Nobel de Medicina vai para descoberta da adaptação de células humanas à disponibilidade de oxigênio


Os vencedores do Nobel de Medicina de 2019, Gregg Semenza, Peter Ratcliffe e William Kaelin Jr, da esquerda para a direita Foto: JONATHAN NACKSTRAND / AFP

Estudo dos americanos William Kaelin e Gregg Semenza e do britânico Peter Ratcliffe trazem esperança para o combate ao câncer

O Instituto Karolinska, responsável pelo Prêmio Nobel de Medicina desde 1901, premiou na manhã desta segunda-feira os médicos William G. Kaelin Jr, Peter J. Ratcliffe e Gregg Semenza pelos estudos que levaram a descobertas em como as células humanas se adaptam à disponibilidade de oxigênio. O anúncio foi feito em Estocolmo, na Suécia. É a 110ª premiação da categoria.

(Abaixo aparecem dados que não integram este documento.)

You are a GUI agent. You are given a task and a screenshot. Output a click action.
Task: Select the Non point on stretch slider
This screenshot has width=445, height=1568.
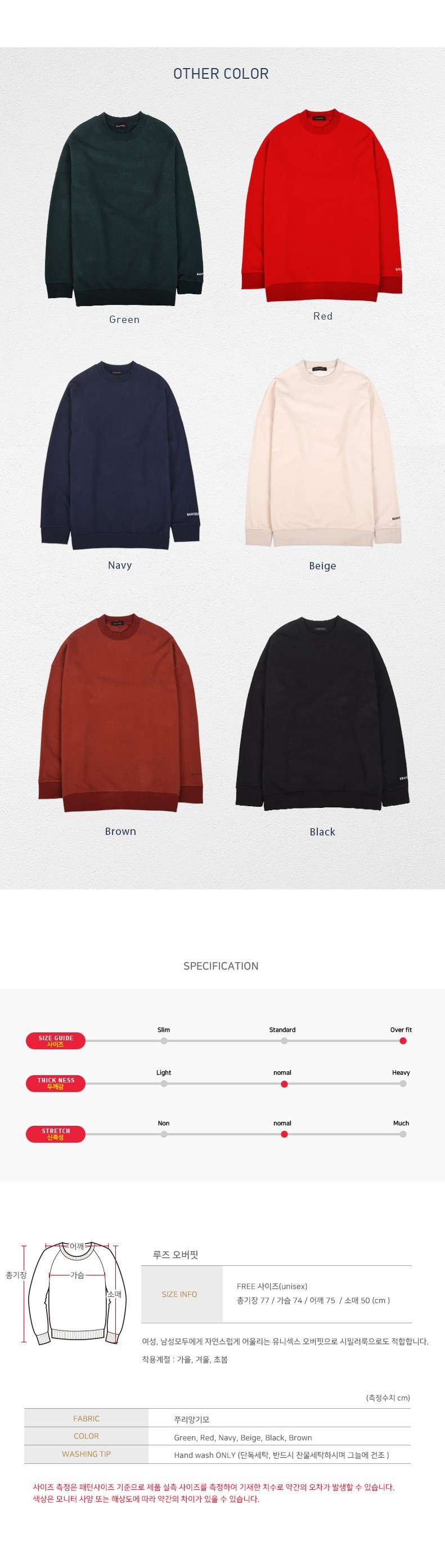[x=164, y=1134]
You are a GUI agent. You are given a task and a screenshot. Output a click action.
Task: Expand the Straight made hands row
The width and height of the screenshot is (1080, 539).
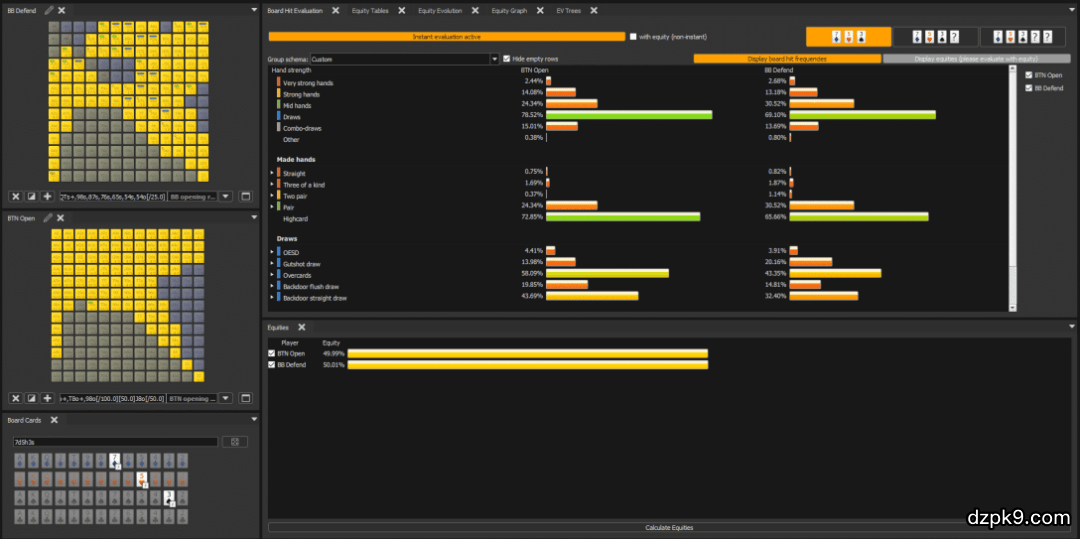point(272,174)
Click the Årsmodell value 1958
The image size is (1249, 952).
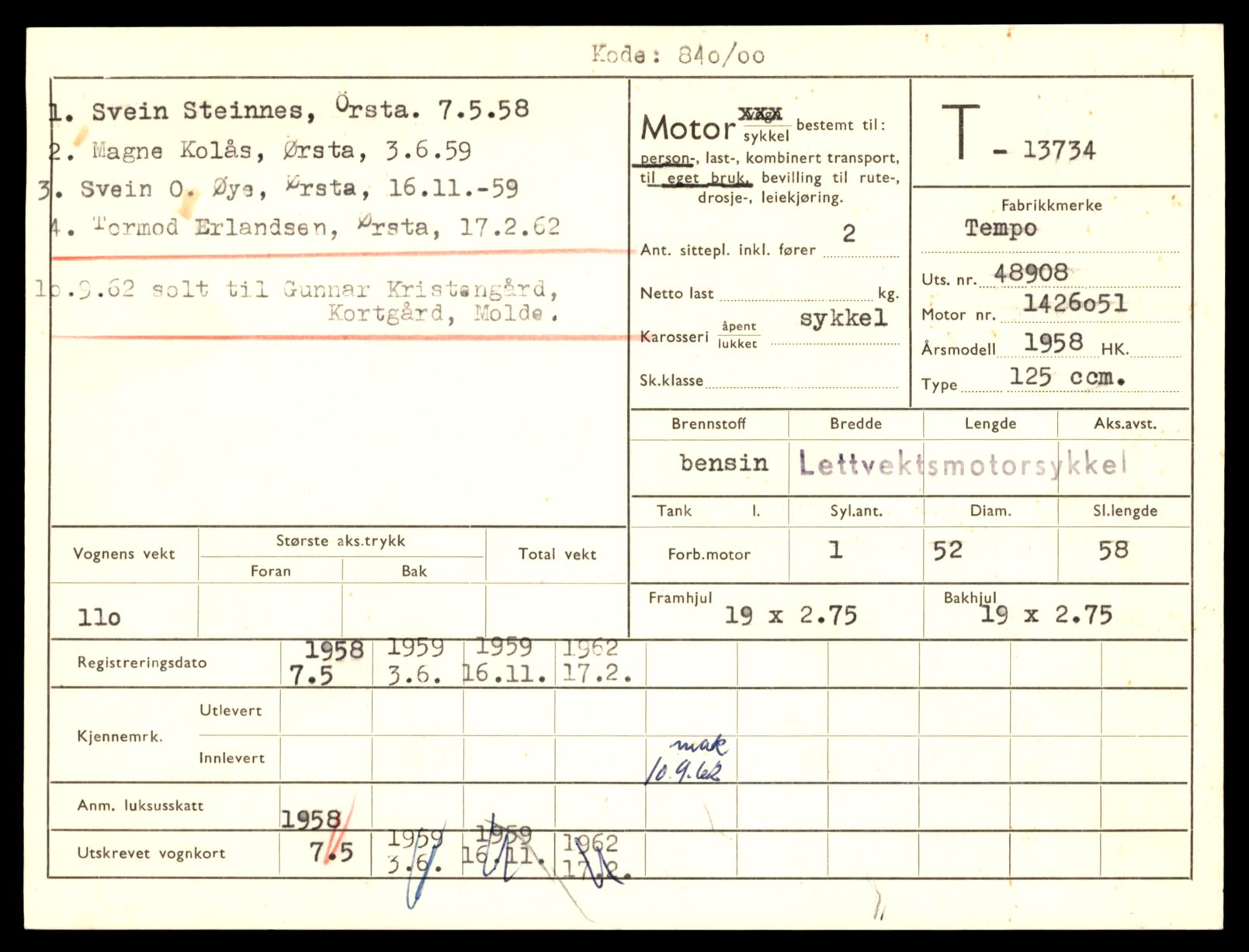(x=1053, y=342)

É a 38ª ocasião em que três pessoas são laureadas com o Nobel de Medicina na mesma ocasião. Semenza e Kaelin são americanos, enquanto Ratcliffe é britânico. Os vencedores foram avisados por Thomas Perlmann, secretário do Comitê Nobel, por telefone. Eles receberão o prêmio de 9 milhões de coroas suecas, o equivalente a 913 mil dólares (R$ 3,7 milhões).

O estudo dos três médicos, segundo o Comitê Nobel, composto por 50 acadêmicos, determinou importantes descobertas em torno do oxigênio no organismo humano e abriu portas para o combate ao câncer, anemia e outras doenças. Semenza, Kaelin e Ratcliffe demonstraram como os níveis de oxigênio afetam o metabolismo celular e as funções fisiológicas.

Nas redes sociais, o Nobel divulgou uma foto de Ratcliffe no momento em que tomou conhecimento da premiação.

Sem título

No ano passado, o Nobel premiou o americano James Alisson e o japonês Tasuku Honjo pelo estudo de mecanismos do sistema imunológico capazes de reduzir ou bloquear o avanço de células cancerígenas.

Kaelin tem 61 anos e nasceu em Nova York. Se especializou em oncologia na Universidade Johns Hopkins, em Baltimore (EUA), e no Instituto de Câncer Dana-Farber, em Boston. Desde 2002 atua como professor de Harvard, universidade onde o colega Gregg Semenza, 62, se formou — mas em Biologia. Também nascido em Nova York, Semenza fez mestrado em Medicina e hoje é professor da Johns Hopkins.

Ratcliffe, por sua vez, é médico formado na Universidade de Cambridge, no Reino Unido. É docente da Universidade de Oxford, uma das mais renomadas do mundo, desde 1996. Aos 65 anos, ele é o mais velho do trio.

Os prêmios, idealizados por Alfred Nobel, incluem outras categorias que serão anunciadas ao longo da semana. O Nobel de Física será anunciado na próxima terça-feira. O de Química, por sua vez, será divulgado na quarta. Literatura e  Paz serão revelados, respectivamente, na quinta e sexta-feira. O indicado de Economia ficará para a próxima segunda-feira.